アドオンの互換性問題ですが、実は2009年~2016年ぐらいまで、バージョンアップのたびに問題を起こしていました。バージョンアップのたびに使えなくなってしまうアドオンや不具合も頻発していました。多少メモリ食いであっても、お気に入りのアドオンが使えるならば、使おうという気にもなりますが、何度も不安定化する状況を目の前にすると、「Chromeでいっか」となってしまったという人達の気持ちも分からないではないですよね。

そして、とどめを刺したのが、WebExtensionsベースではないアドオンを全切りするという決断をします。




この段階で、2009年段階のシェアの半分になってしまいました。
そして、Chromeにダブルスコアで差を付けられています。たぶん、その部分だけを切り取ってみれば、明暗の差は明らかで、

Firefoxは、アドオンを切り捨てたことが凋落を招いた

と言いたくなるのは分かります。
しかし、データ上で見てみると、そこまで大きな影響はなく、とにかく一定の割合で緩やかにユーザー数を落としていることが分かりますね。




では、Firefoxは、どこで間違ってしまったのでしょうか?
IEが、ユーザー数を激減していったのはEUのGDPRも影響が大きく、それがChromeの出現との対比でIEの古さが目立ち、一気にユーザーが流れたのもうなずけます。

しかし、細かい失策はあるものの、そこまで大きな失態はなかったようにも思えます。
確かにアドオンの互換性は、失望させるのは十分だったと思いますが、それもデータ上ではそこまで大きな原因であるようにも思えません。

では、何が原因だったのか?
ここからは、情報管理LOGが考えたこととなりますので、反論されたい方はいくらでもどうぞ。

情報管理LOG的な分析としては、

モバイル分野のブラウザシェアを全く獲得できなかった

に尽きるのではないか?と考えています。

Firefoxは、モバイルアプリはあるにはあるのですが、もはや1%もシェアを獲得できていません。
モバイルのブラウザシェアは、ほぼChromeとSafariの独壇場ですね。

2022051303.png


モバイルとデスクトップは、関係ないじゃん?

と思う人もいるかもしれませんね。しかし、Chromeを使っている人は分かると思いますが、モバイルのChromeは、デスクトップ版のChromeとも同期しています。他部の情報もブックマークも同期しているのですよ。そう考えると、モバイルとの連携を考えると、もはやFirefoxを使用するメリットはほとんど無くなってしまったのです。
Safariもしかりですね(Macの場合は)。

しかも、スマホの普及で2008年以降モバイルのブラウザシェアは、無視できない状況になってきています。
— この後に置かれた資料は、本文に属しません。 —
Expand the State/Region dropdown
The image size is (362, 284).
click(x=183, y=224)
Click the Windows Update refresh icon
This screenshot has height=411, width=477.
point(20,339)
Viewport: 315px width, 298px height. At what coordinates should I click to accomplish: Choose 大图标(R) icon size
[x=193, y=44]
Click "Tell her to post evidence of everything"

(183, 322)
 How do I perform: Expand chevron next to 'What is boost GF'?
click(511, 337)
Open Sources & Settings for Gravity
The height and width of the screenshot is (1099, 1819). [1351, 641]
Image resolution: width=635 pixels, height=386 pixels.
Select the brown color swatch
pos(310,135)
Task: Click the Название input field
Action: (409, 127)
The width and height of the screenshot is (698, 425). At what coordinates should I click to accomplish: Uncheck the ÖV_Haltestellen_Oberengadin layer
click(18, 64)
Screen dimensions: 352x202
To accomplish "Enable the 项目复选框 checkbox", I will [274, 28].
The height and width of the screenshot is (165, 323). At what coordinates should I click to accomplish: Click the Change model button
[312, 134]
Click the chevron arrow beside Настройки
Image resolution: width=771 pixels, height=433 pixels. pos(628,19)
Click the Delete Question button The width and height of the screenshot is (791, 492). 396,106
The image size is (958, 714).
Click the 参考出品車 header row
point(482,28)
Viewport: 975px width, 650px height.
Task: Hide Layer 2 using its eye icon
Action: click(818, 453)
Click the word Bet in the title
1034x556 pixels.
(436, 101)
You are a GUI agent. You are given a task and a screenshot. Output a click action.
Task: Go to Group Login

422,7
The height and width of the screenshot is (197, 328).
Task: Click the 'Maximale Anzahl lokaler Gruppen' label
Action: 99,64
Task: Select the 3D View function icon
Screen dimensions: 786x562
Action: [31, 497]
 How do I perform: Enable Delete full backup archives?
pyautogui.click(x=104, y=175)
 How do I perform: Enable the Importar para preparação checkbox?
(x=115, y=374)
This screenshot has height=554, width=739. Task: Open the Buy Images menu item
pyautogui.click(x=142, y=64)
そう考えると、非常に大きなパイを取り損なったことが、大きな失態だったと言えるのではないでしょうか。




 eyeglass2.png 情報管理LOGの眼
 Chrome一強は、良いとも言えない

私個人としては、Chromeは好きなブラウザなのですが、それでも一強は決して良いことだとは全く言えないなと思っています。今のところは、Googleは、Webを我が物顔で塗り替えてしまおうとまではしていないので良いのですが、一強であるということは、そういう問題をいつも孕むことになるのです。そういうわけで、最近は、Firefoxも意図的に使うようにしています。まあ、最近のFirefox悪くないのですよ。そういうわけで、一強に少し抵抗するのも悪い活動ではないなと考えています。